-------- Data provided
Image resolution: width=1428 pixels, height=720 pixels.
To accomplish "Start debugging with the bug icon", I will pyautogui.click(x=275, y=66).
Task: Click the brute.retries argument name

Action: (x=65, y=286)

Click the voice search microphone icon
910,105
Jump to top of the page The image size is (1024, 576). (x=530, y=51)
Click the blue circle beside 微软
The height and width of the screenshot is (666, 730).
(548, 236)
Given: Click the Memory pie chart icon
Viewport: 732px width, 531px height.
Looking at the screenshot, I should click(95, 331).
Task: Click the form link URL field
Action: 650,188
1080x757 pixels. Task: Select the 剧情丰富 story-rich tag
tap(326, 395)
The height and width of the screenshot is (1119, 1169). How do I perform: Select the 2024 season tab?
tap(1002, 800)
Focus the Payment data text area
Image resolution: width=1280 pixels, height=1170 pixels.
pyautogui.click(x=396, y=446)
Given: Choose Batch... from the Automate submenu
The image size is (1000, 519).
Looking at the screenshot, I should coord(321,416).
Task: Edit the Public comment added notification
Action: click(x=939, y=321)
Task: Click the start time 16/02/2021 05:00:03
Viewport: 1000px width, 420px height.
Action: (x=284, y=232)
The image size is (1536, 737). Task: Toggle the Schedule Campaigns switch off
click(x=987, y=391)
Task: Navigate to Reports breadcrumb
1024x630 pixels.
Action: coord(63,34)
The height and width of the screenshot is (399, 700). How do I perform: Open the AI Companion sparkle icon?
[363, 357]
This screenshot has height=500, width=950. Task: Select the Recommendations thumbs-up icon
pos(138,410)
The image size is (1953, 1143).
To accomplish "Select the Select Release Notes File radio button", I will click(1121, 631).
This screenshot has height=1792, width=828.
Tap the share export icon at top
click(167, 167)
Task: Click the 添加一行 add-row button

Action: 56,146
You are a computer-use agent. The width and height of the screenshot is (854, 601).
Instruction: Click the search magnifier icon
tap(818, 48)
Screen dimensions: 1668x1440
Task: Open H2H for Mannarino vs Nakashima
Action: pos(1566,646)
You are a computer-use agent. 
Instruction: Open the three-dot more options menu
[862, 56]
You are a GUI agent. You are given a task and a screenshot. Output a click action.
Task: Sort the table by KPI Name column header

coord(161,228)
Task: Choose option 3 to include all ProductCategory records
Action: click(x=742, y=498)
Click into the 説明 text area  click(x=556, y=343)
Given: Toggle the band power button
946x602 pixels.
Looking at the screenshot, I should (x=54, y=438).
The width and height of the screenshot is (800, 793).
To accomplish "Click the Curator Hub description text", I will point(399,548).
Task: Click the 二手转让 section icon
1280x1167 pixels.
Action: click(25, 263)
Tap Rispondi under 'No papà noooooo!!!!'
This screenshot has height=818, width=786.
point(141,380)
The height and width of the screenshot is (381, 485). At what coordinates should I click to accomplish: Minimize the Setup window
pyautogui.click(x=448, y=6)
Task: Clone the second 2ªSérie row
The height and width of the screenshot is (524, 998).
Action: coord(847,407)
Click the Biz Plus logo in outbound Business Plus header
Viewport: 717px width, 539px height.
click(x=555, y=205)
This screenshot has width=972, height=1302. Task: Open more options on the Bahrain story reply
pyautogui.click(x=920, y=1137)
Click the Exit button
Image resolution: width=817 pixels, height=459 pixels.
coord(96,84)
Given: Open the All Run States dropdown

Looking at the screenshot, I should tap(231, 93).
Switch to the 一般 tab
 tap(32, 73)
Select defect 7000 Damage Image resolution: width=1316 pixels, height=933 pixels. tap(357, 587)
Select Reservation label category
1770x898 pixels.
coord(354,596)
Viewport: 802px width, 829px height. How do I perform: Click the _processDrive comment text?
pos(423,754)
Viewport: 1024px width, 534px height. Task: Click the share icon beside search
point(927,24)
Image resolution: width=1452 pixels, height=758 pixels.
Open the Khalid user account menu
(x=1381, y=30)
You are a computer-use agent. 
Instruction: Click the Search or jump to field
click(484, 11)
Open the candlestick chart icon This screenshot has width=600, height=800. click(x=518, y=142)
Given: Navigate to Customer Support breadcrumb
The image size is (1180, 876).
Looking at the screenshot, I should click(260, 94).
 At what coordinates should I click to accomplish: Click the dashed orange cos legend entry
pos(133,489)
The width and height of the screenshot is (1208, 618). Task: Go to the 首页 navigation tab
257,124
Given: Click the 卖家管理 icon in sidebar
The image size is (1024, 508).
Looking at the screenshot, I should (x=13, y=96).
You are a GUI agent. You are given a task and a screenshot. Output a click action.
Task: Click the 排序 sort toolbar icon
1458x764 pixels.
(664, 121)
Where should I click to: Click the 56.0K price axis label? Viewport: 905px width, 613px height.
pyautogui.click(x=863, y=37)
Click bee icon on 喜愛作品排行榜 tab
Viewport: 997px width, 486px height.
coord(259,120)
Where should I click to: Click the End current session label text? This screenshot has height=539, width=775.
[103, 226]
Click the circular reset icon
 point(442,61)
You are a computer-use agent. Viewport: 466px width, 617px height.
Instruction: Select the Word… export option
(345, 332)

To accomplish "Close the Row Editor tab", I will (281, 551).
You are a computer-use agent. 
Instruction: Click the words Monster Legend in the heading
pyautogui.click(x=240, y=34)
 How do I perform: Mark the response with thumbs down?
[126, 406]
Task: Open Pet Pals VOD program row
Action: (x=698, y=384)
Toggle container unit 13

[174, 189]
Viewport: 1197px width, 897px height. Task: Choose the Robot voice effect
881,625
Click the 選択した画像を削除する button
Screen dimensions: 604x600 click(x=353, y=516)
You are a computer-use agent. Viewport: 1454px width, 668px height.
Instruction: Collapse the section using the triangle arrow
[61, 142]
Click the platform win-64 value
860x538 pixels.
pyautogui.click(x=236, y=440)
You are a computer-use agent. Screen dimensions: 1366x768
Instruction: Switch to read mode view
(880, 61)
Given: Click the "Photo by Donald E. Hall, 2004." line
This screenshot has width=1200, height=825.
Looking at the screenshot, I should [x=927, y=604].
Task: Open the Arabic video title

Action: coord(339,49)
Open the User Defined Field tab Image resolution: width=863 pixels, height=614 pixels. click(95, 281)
----------------
Exercise directions:
Return the listing. Match it exactly.

Answer box:
Image resolution: width=1428 pixels, height=720 pixels.
To accomplish "Start debugging with the bug icon", I will pyautogui.click(x=275, y=66).
Task: Click the brute.retries argument name

Action: (x=65, y=286)

Click the voice search microphone icon
910,105
Jump to top of the page The image size is (1024, 576). (x=530, y=51)
Click the blue circle beside 微软
The height and width of the screenshot is (666, 730).
(548, 236)
Given: Click the Memory pie chart icon
Viewport: 732px width, 531px height.
Looking at the screenshot, I should click(95, 331).
Task: Click the form link URL field
Action: 650,188
1080x757 pixels. Task: Select the 剧情丰富 story-rich tag
tap(326, 395)
The height and width of the screenshot is (1119, 1169). How do I perform: Select the 2024 season tab?
tap(1002, 800)
Focus the Payment data text area
Image resolution: width=1280 pixels, height=1170 pixels.
pyautogui.click(x=396, y=446)
Given: Choose Batch... from the Automate submenu
The image size is (1000, 519).
Looking at the screenshot, I should coord(321,416).
Task: Edit the Public comment added notification
Action: click(x=939, y=321)
Task: Click the start time 16/02/2021 05:00:03
Viewport: 1000px width, 420px height.
Action: (x=284, y=232)
The image size is (1536, 737). Task: Toggle the Schedule Campaigns switch off
click(x=987, y=391)
Task: Navigate to Reports breadcrumb
1024x630 pixels.
Action: coord(63,34)
The height and width of the screenshot is (399, 700). How do I perform: Open the AI Companion sparkle icon?
[363, 357]
This screenshot has height=500, width=950. Task: Select the Recommendations thumbs-up icon
pos(138,410)
The image size is (1953, 1143).
To accomplish "Select the Select Release Notes File radio button", I will click(1121, 631).
This screenshot has height=1792, width=828.
Tap the share export icon at top
click(167, 167)
Task: Click the 添加一行 add-row button

Action: 56,146
You are a computer-use agent. The width and height of the screenshot is (854, 601).
Instruction: Click the search magnifier icon
tap(818, 48)
Screen dimensions: 1668x1440
Task: Open H2H for Mannarino vs Nakashima
Action: pos(1566,646)
You are a computer-use agent. 
Instruction: Open the three-dot more options menu
[862, 56]
You are a GUI agent. You are given a task and a screenshot. Output a click action.
Task: Sort the table by KPI Name column header

coord(161,228)
Task: Choose option 3 to include all ProductCategory records
Action: click(x=742, y=498)
Click into the 説明 text area  click(x=556, y=343)
Given: Toggle the band power button
946x602 pixels.
Looking at the screenshot, I should (x=54, y=438).
The width and height of the screenshot is (800, 793).
To accomplish "Click the Curator Hub description text", I will point(399,548).
Task: Click the 二手转让 section icon
1280x1167 pixels.
Action: click(25, 263)
Tap Rispondi under 'No papà noooooo!!!!'
This screenshot has height=818, width=786.
point(141,380)
The height and width of the screenshot is (381, 485). At what coordinates should I click to accomplish: Minimize the Setup window
pyautogui.click(x=448, y=6)
Task: Clone the second 2ªSérie row
The height and width of the screenshot is (524, 998).
Action: coord(847,407)
Click the Biz Plus logo in outbound Business Plus header
Viewport: 717px width, 539px height.
click(x=555, y=205)
This screenshot has width=972, height=1302. Task: Open more options on the Bahrain story reply
pyautogui.click(x=920, y=1137)
Click the Exit button
Image resolution: width=817 pixels, height=459 pixels.
coord(96,84)
Given: Open the All Run States dropdown

Looking at the screenshot, I should tap(231, 93).
Switch to the 一般 tab
 tap(32, 73)
Select defect 7000 Damage Image resolution: width=1316 pixels, height=933 pixels. tap(357, 587)
Select Reservation label category
1770x898 pixels.
coord(354,596)
Viewport: 802px width, 829px height. How do I perform: Click the _processDrive comment text?
pos(423,754)
Viewport: 1024px width, 534px height. Task: Click the share icon beside search
point(927,24)
Image resolution: width=1452 pixels, height=758 pixels.
Open the Khalid user account menu
(x=1381, y=30)
You are a computer-use agent. 
Instruction: Click the Search or jump to field
click(484, 11)
Open the candlestick chart icon This screenshot has width=600, height=800. click(x=518, y=142)
Given: Navigate to Customer Support breadcrumb
The image size is (1180, 876).
Looking at the screenshot, I should click(260, 94).
 At what coordinates should I click to accomplish: Click the dashed orange cos legend entry
pos(133,489)
The width and height of the screenshot is (1208, 618). Task: Go to the 首页 navigation tab
257,124
Given: Click the 卖家管理 icon in sidebar
The image size is (1024, 508).
Looking at the screenshot, I should (x=13, y=96).
You are a GUI agent. You are given a task and a screenshot. Output a click action.
Task: Click the 排序 sort toolbar icon
1458x764 pixels.
(664, 121)
Where should I click to: Click the 56.0K price axis label? Viewport: 905px width, 613px height.
pyautogui.click(x=863, y=37)
Click bee icon on 喜愛作品排行榜 tab
Viewport: 997px width, 486px height.
coord(259,120)
Where should I click to: Click the End current session label text? This screenshot has height=539, width=775.
[103, 226]
Click the circular reset icon
 point(442,61)
You are a computer-use agent. Viewport: 466px width, 617px height.
Instruction: Select the Word… export option
(345, 332)

To accomplish "Close the Row Editor tab", I will (281, 551).
You are a computer-use agent. 
Instruction: Click the words Monster Legend in the heading
pyautogui.click(x=240, y=34)
 How do I perform: Mark the response with thumbs down?
[126, 406]
Task: Open Pet Pals VOD program row
Action: (x=698, y=384)
Toggle container unit 13

[174, 189]
Viewport: 1197px width, 897px height. Task: Choose the Robot voice effect
881,625
Click the 選択した画像を削除する button
Screen dimensions: 604x600 click(x=353, y=516)
You are a computer-use agent. Viewport: 1454px width, 668px height.
Instruction: Collapse the section using the triangle arrow
[61, 142]
Click the platform win-64 value
860x538 pixels.
pyautogui.click(x=236, y=440)
You are a computer-use agent. Screen dimensions: 1366x768
Instruction: Switch to read mode view
(880, 61)
Given: Click the "Photo by Donald E. Hall, 2004." line
This screenshot has width=1200, height=825.
Looking at the screenshot, I should [x=927, y=604].
Task: Open the Arabic video title

Action: coord(339,49)
Open the User Defined Field tab Image resolution: width=863 pixels, height=614 pixels. click(95, 281)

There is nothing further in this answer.